Later, as the pope began his homily, there was a sudden change in the weather: The rain came in great horizontal sheets that left nothing or nobody undrenched. The pope abandoned his homily; it became uncertain that the event could continue. Then Benedict began to speak again. He said the Lord had sent the rain as a gift. He told the young people that they would encounter ­trials in their lives much worse than this, but should not be fearful because they would be accompanied always. “Your strength is stronger than the rain,” he said. Then, with the storm still raging, the pope knelt before the Blessed Sacrament and two million young people lapsed into silence. Seasoned policemen afterwards said that, had a storm like this hit a rock concert or football match, there might have been a major catastrophe. Here, there was silence, stillness, before something immense.

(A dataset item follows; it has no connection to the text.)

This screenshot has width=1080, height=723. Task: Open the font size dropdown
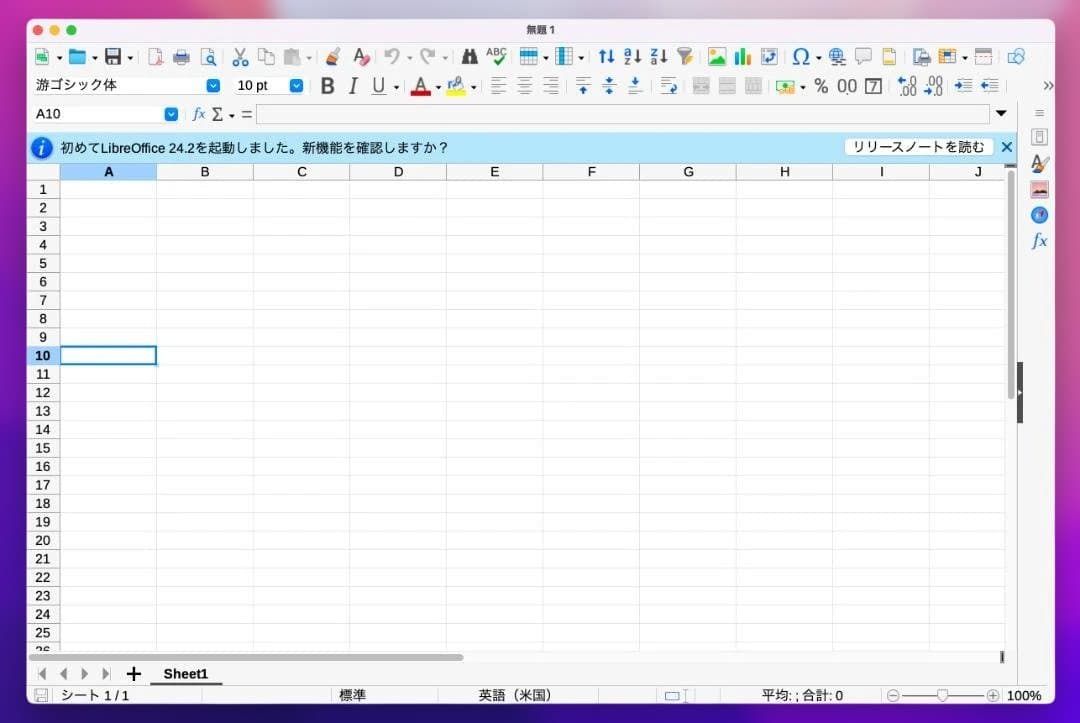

The question of whether genuine pluralism is possible without lapsing into relativism is a good one, especially as at the other spectrum we could be left withholding dogmatic and immutable religious beliefs refusing to encounter the other in dialogue and friendship. During a talk, Balpreet Singh Boparai, the legal counsel of the World Sikh Organization of Canada, recounted a wonderful story from his tradition that emphasized solidarity, one of Bhai Kanhaiya who served water even to enemy soldiers. When asked to explain himself, Kanhaiya’s response was that he did not see an enemy, but only human beings. This is the same essential belief that compels me to say as a Christian, Dominus Iesus (Jesus is Lord), and have a deep reverence for my fellow human beings as stamped indelibly with the image of God. Revering all human beings does not mean erasing their difference or demanding a relation with them on unilateral terms. As our Indigenous friends keep reminding us, human beings are a unity. It is the particularity of each person that adduces his or her sanctity.

Andrew Bennett, the Chair of the Cabinet of Canadians, reminded us that the Muslim woman wearing her hijab, and the Sikh wearing his turban, along with the collar of the priest are tangible reminders of faith in the public sphere that we should all applaud and defend with gratitude as fellow believers and citizens.

The Road Ahead

As we reflect on the gift of this gathering, I am struck with wonder about it. It is clear to me that we need to continue to work within our own faith communities to strengthen them, and to have a posture of invitation where we welcome others not just into our homes, but especially into our places of worship.

Looking ahead to 2067, it’s hard to predict what will transpire in the ensuing decades. But I’m certain that our places of worship will continue to thrive. Gustav Mahler, the German composer, once said, “Tradition is not the worship of ashes, but the passing on of the flame.” While carrying the torch, and looking to pass it on, I hope that the camaraderie and nobility of my peers will strengthen Canada’s common good in the years ahead. Whether they lead quiet virtuous lives like George Eliot’s Dorothea in Middlemarch or be a gallant public witness like Alessandro Manzoni’s Cardinal Borromeo in The Betrothed , I pray that we keep and pass on the flame as we “vie one with another in good works.” (Qur’an, Al-Maidah, 5:48) I for one, like the Blessed Virgin, will keep all these things and ponder them in my heart for a long while.